Article History: Submitted-17/05/2024, Revised-07/07/2024, Accepted-15/07/2024, Published-31/08/2024.
Abstract:
“…But what matters is not life but the courage you bring to it.” (The Revenue Stamp
1)
Amrita Pritam was a rebel and a revolutionary in the world of literature, and
she broke the silence. She painted the world with her rebellious colours to question
patriarchy in literature, where a man was holding a pen, a man was the painter, and a
woman was a model. She gave spark to the ashes of the dead silence of tyrannical
partition times, where women were abducted and murdered.
Keywords: Patriarchy, Shaktivaad, Empathy.
“There was a grief I smoked in silence, like a cigarette
Only a few poems fell out of the ash I flicked from it.”
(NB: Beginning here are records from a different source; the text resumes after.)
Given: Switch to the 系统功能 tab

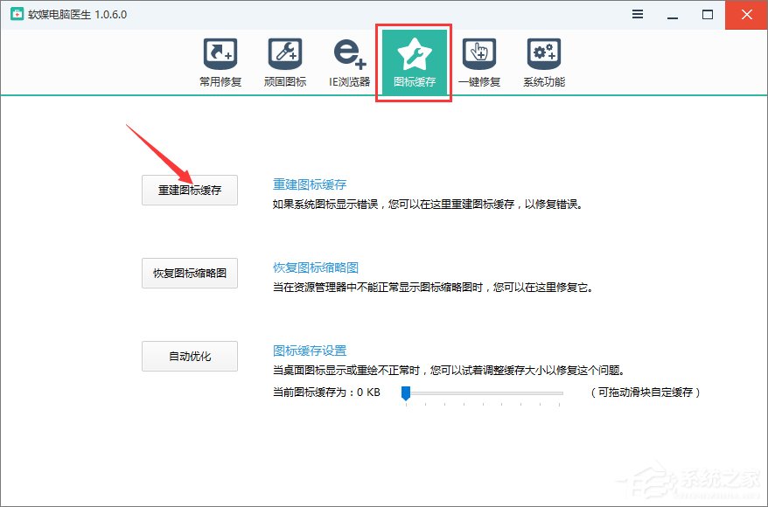Looking at the screenshot, I should pyautogui.click(x=543, y=61).
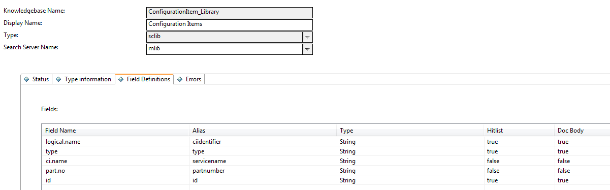The width and height of the screenshot is (610, 190).
Task: Click the Doc Body column header
Action: tap(582, 131)
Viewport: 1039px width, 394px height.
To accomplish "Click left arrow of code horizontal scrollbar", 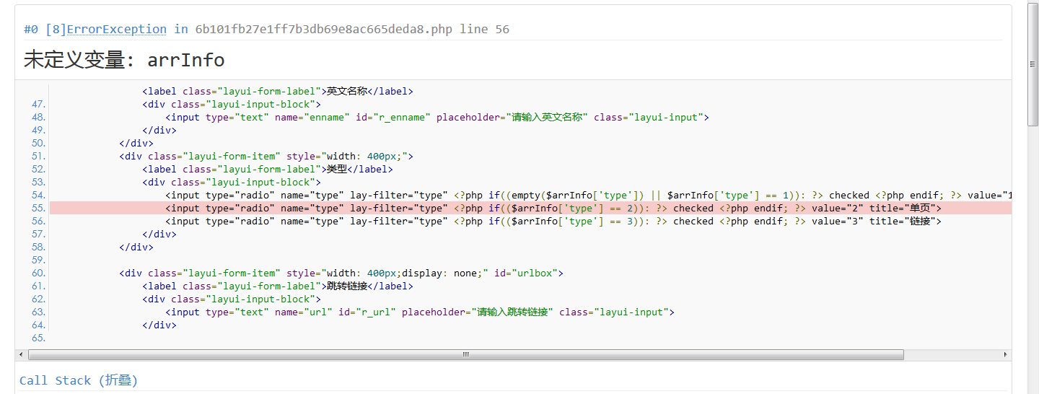I will pos(20,355).
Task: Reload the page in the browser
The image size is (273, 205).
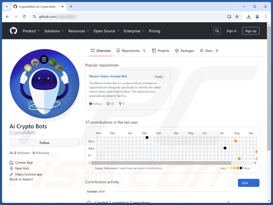Action: click(x=24, y=17)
Amrita was a revolutionary, a feminist, and an emancipator breaking the
shackles of time by challenging patriarchy and the ways of love with her undaunted
ideas. Her expedition in the world of stories and poetry started in Lahore. She talks to
VT Girdhari about her views on feminism in an interview:
It is a fashion nowadays to use this word and discuss it. Feminism as a slogan
may be a need of the time, when the world is still living on a physical basis,
with the awareness that this world is man’s world, but we have to move higher
than that. In our mythology, we are told that nothing can be complete without
Shakti. Shiva and Shakti, both are incomplete without each other. There are six
Chakras, and the Seventh Chakra is the meeting part of the two…. We believe
in woman as Shakti, but we don’t say ‘Shaktivaad’! (Bhagyashree 156)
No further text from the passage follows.